Se tira lo más barato. El fin de estas acciones es evitar el desperdicio injustificado de alimentos. Según una encuesta de la OCU realizada a 1.287 consumidores, en el 70% de los hogares se tira menos del 5% de la comida, pero en un 14% de los hogares se tira más del 10%, lo que supone “mucha comida, con el consiguiente gasto”, según la organización de consumidores. ¿Y qué es lo que más se tira? Lo más barato, según el estudio: frutas y verduras (6%), pan y bollería (4%), carne y pescado (3%) y alimentos procesados (2%).
¿De quién es responsabilidad? De la cadena por la que pasa el alimento, desde su inicio hasta el consumidor, según las voces consultadas. “Parte de la culpa la tiene el consumidor que no quiere comprar frutas y verduras con alguna marca; pero también el agricultor que hace una primera selección desechando las que no están bonitas porque sabe que no se las van a comprar; luego, los intermediarios y las grandes superficies, que se esfuerzan por presentarlas lo más bonito posible utilizando, por ejemplo, ceras en las manzanas para que brillen más. Y también hace mucha falta que se promuevan campañas de sensibilización. Siempre se ha comido la fruta que se caía del árbol y luego vamos al súper y compramos la más brillante”, critica Gosenje.
‘Cuerpazos’ y consumidores exigentes. La portavoz de la Asociación de Empresarios Mayoristas de Frutas de Mercamadrid, Susana Carrizosa, indica que los minoristas “no compran nada que tenga mala pinta porque los consumidores lo requieren. Las tiendas de frutas no quieren nada que no tenga cuerpazo. Además, hay que añadir que a los españoles nos gustan los calibres grandes. El consumidor español es muy exigente, está formado en cuestiones de gastronomía, y no quiere productos que no estén perfectos”.

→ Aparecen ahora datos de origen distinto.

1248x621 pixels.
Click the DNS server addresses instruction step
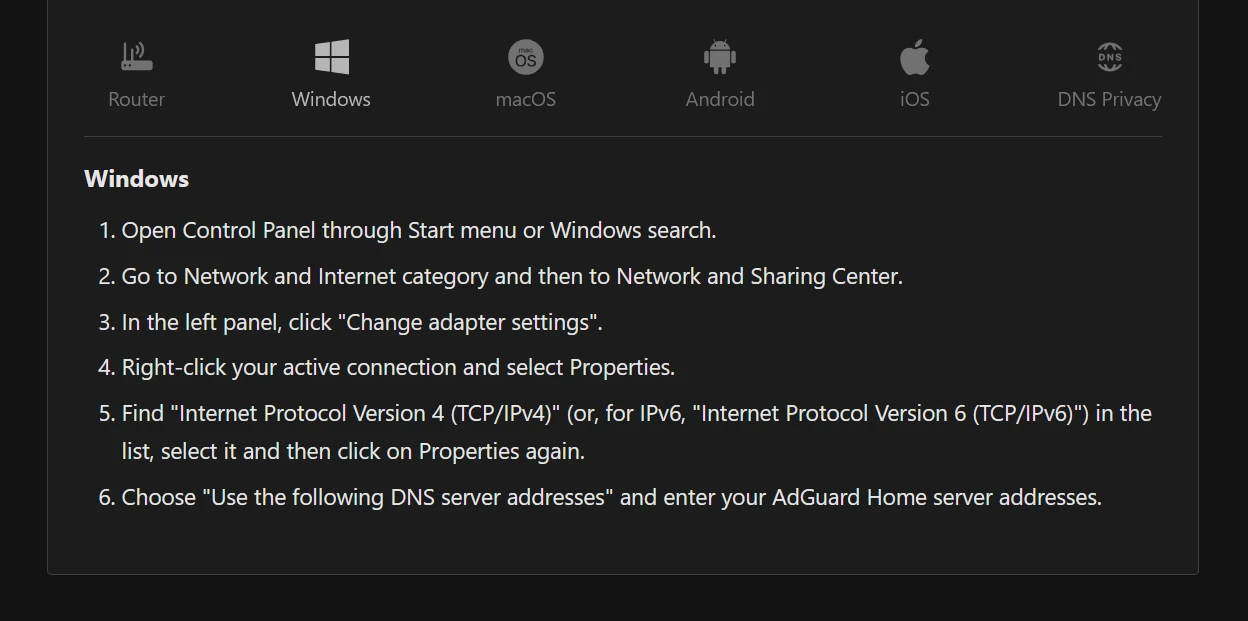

«La fruta o verdura imperfecta son comestibles al 100% y las propiedades están intactas»

¿Qué pasa con las propiedades nutricionales de una fruta o verdura imperfecta? La respuesta en unánime. “Son comestibles al 100% y las propiedades están intactas”, admiten las asociaciones de nutricionistas. De hecho, Mercamadrid, el gran mercado central que abastece a los comercios de la capital, destina toda esa mercancía que desecha porque ningún comprador quiere (a pesar de haber pasado los controles de calidad) a la Fundación Banco de Alimentos de Madrid, que la distribuye gratuitamente a distintos colectivos desfavorecidos. También, se suele utilizar para fabricar mermeladas, zumos, potitos, yogures o batidos. Como claman en Intermarché, La zanahoria fea: en una sopa, ¿a quién le importa? o El limón fallido, del mismo creador del limón.

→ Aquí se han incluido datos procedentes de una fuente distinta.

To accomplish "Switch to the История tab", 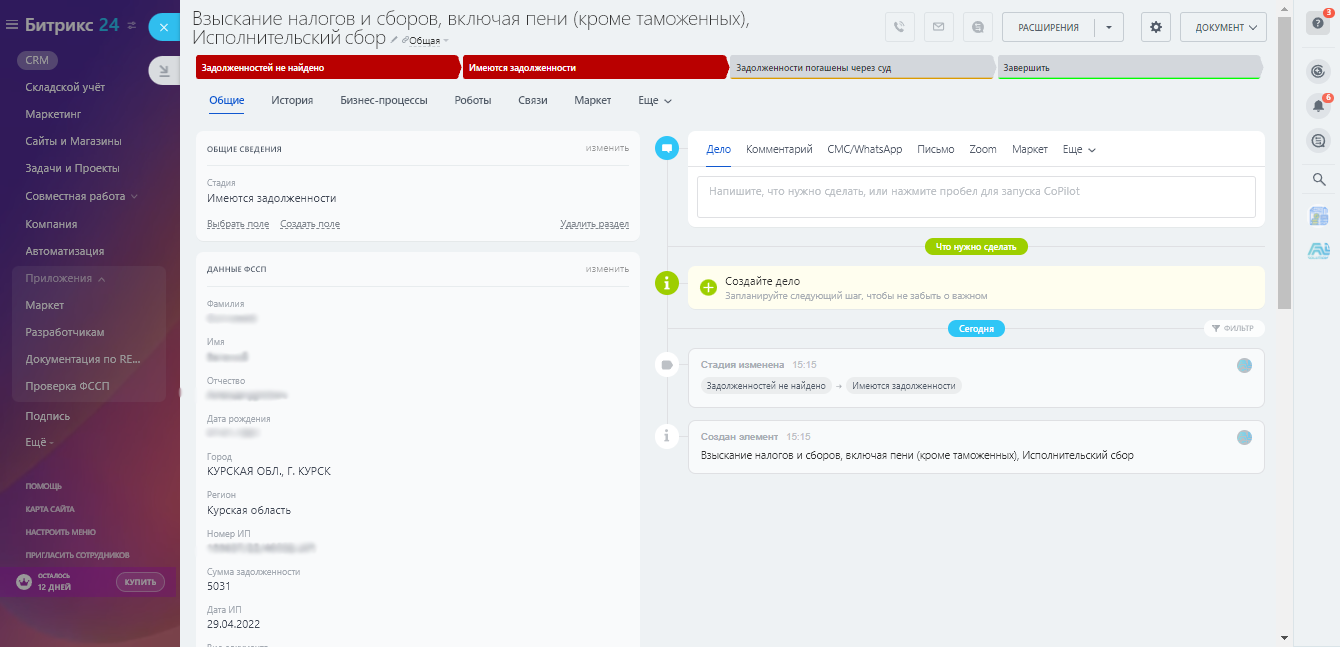I will (x=292, y=101).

Hasta cuándo se pueden comer

¿Hasta cuándo podemos ingerir esa fresa con un lunar sin que haya perdido sus propiedades? Hay unas señales básicas que lo indican. La OCU dispone de un manual de consumo preferente. En cuanto a las frutas y verduras, hay que estar atentos a estas señales.

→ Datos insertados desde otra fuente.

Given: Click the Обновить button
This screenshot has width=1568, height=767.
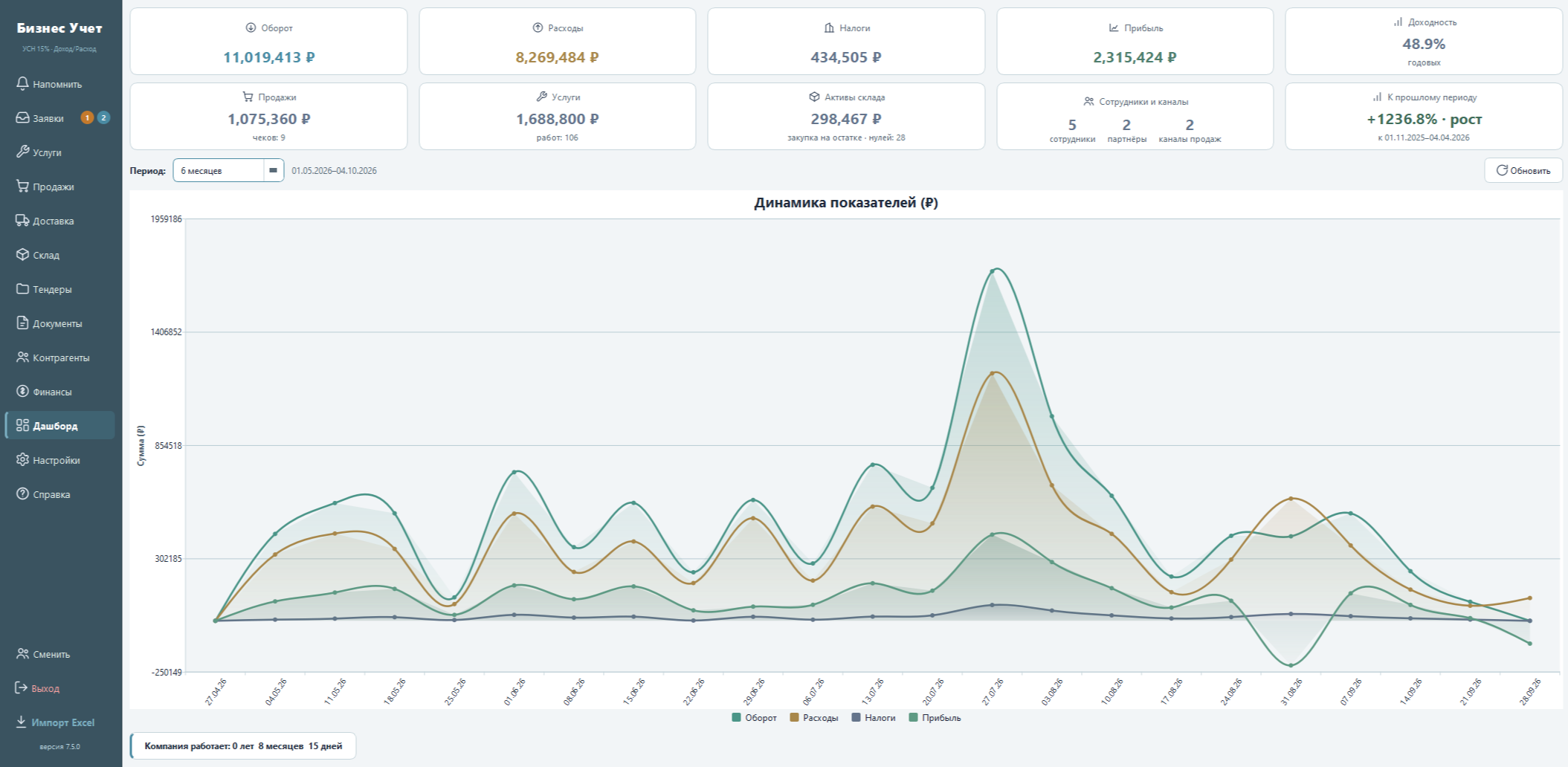Looking at the screenshot, I should pos(1523,170).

  • Fechas. En invierno, pueden durar aproximadamente “desde una semana hasta los 15 días; en verano, se reducen a 3-4 días”, según Carrizosa.
  • Cambios de color. “Si el cambio de color es menor, no pasa nada, es que está maduro y lo único que puede pasar es que sea algo más indigesto. Pero hay que estar atentos al momento en el que la pieza se pone muy oscura, porque seguramente está indicando que hay bacterias y, en ese caso, no se puede comer”, precisa Palau.
  • Trazas de bacterias y mohos. Se distinguen fácilmente, según la nutricionista. “Son esas zonas entre blanquecinas con pelusa y verdosas, señal de que ya está mal”.
  • Textura. “Hay que desecharlas cuando están excesivamente blandas, porque indica que se está descomponiendo; un ejemplo muy claro está en el plátano”, añade Palau.
  • Olor. Cuando el olor es muy fuerte y ácido, según la nutricionista, mejor olvidarnos de comerlo: es un signo de que ya no está en condiciones.